From: H. Peter Anvin
Date: Tue May 18 2021 - 15:20:02 EST


From: "H. Peter Anvin (Intel)" <hpa@xxxxxxxxx>

Right now, *some* code will treat e.g. 0x0000000100000001 as a system
call and some will not. Some of the code, notably in ptrace, will
treat 0x000000018000000 as a system call and some will not. Finally,
right now, e.g. 335 for x86-64 will force the exit code to be set to
-ENOSYS even if poked by ptrace, but 548 will not, because there is an
observable difference between an out of range system call and a system
call number that falls outside the range of the table.

This is visible to the user: for example, the syscall_numbering_64
test fails if run under strace, because as strace uses ptrace, it ends
up clobbering the upper half of the 64-bit system call number.

The arch-independent code all assumes that a system call is "int" that
the value -1 specifically and not just any negative value is used for
a non-system call. This is the case on x86 as well when
arch-independent code is involved. The arch-independent API is
defined/documented (but not *implemented*!) in
<asm-generic/syscall.h>.

This is an ABI change, but is in fact a revert to the original x86-64
ABI. The original assembly entry code would zero-extend the system
call number; this patch uses sign extend to be explicit that this is
treated as a signed number (although in practice it makes no
difference, of course) and to avoid people getting the idea of
"optimizing" it, as has happened on at least two(!) separate
occasions.

Do not store the extended value into regs->orig_ax, however: on
x86-64, the ABI is that the callee is responsible for extending
parameters, so only examining the lower 32 bits is fully consistent
with any "int" argument to any system call, e.g. regs->di for
write(2). The full value of %rax on entry to the kernel is thus still
available.

Signed-off-by: H. Peter Anvin (Intel) <hpa@xxxxxxxxx>
---
arch/x86/entry/entry_64.S | 2 +-
1 file changed, 1 insertion(+), 1 deletion(-)
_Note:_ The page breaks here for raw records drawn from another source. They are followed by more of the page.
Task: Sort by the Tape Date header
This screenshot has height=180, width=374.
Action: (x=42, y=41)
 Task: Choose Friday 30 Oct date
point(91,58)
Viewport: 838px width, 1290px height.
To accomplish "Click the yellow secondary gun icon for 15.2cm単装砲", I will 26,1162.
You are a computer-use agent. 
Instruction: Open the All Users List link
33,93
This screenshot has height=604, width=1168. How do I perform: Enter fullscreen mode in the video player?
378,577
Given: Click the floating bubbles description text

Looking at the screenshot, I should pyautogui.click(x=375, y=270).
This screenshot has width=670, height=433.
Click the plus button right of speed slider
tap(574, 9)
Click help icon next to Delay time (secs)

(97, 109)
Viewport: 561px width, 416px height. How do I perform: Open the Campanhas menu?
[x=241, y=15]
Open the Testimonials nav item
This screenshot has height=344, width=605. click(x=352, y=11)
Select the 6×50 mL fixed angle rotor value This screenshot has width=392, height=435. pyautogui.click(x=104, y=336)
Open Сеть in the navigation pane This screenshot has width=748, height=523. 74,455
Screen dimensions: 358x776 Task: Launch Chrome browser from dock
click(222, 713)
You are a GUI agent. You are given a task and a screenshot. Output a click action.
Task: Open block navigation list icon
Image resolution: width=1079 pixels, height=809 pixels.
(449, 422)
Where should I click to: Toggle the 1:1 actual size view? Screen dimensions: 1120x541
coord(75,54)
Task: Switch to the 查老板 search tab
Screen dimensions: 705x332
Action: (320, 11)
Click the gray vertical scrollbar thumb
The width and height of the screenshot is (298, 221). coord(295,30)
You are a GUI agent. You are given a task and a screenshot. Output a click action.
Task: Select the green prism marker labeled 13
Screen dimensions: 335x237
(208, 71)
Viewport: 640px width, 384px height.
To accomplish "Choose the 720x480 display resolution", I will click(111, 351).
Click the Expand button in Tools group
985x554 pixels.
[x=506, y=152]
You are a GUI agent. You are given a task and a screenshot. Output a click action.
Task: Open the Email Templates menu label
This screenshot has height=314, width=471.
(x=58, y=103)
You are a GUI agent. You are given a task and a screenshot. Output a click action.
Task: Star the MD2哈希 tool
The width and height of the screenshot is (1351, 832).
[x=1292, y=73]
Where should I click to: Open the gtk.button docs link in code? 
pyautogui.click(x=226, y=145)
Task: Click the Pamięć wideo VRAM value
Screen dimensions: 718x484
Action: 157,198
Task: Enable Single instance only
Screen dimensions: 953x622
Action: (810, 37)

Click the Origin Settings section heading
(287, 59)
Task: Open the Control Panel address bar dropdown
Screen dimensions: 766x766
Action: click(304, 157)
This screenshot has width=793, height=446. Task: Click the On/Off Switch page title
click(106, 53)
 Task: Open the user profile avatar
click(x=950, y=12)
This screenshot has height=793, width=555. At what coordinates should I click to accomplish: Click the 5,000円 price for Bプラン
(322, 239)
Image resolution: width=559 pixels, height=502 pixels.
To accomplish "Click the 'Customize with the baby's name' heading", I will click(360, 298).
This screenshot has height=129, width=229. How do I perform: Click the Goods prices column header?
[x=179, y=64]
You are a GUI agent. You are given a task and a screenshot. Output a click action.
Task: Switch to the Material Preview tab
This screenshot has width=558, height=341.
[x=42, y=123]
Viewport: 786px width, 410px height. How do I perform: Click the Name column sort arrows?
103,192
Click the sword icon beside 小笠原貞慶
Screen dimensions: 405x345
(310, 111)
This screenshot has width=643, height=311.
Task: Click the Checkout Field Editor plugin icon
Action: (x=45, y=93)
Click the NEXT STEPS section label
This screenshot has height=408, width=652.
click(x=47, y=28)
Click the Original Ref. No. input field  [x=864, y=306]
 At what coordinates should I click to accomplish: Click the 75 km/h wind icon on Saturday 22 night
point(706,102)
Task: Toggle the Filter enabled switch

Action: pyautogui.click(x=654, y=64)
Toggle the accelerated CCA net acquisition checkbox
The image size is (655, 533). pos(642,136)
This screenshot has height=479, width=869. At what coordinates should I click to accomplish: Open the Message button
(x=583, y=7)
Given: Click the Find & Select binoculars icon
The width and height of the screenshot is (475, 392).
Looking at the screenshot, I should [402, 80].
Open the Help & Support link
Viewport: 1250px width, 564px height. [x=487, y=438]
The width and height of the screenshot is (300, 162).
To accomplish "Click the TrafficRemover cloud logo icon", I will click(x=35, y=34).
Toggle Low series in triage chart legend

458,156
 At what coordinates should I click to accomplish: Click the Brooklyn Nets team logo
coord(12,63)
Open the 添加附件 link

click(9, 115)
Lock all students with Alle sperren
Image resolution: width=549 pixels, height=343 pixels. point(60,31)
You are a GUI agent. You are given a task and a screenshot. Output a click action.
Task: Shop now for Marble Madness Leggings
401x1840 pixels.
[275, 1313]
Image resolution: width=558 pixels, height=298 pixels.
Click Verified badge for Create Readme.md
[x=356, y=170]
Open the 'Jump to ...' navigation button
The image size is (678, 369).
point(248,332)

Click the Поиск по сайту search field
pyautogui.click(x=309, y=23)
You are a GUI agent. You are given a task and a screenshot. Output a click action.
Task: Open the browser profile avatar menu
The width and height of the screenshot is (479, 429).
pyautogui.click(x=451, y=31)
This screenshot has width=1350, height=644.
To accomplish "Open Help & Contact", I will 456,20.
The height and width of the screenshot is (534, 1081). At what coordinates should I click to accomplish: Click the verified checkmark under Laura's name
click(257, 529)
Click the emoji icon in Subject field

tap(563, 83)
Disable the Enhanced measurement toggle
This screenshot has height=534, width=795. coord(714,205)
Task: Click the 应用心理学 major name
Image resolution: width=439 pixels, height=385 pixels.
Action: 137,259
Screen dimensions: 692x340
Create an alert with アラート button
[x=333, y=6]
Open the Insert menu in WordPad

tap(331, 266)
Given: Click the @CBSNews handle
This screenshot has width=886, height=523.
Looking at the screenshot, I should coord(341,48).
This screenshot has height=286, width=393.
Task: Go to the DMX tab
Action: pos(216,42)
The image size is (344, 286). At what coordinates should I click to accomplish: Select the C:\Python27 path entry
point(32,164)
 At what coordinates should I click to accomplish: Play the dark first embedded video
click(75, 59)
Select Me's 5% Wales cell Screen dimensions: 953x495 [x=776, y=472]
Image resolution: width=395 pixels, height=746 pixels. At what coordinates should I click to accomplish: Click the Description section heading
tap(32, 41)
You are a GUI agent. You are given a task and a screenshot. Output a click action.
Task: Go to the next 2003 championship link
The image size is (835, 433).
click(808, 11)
diff --git a/arch/x86/entry/entry_64.S b/arch/x86/entry/entry_64.S
index 1d9db15fdc69..85f04ea0e368 100644
--- a/arch/x86/entry/entry_64.S
+++ b/arch/x86/entry/entry_64.S
@@ -108,7 +108,7 @@ SYM_INNER_LABEL(entry_SYSCALL_64_after_hwframe, SYM_L_GLOBAL)

/* IRQs are off. */
movq %rsp, %rdi
- movq %rax, %rsi
+ movslq %eax, %rsi
call do_syscall_64 /* returns with IRQs disabled */

/*
--
2.31.1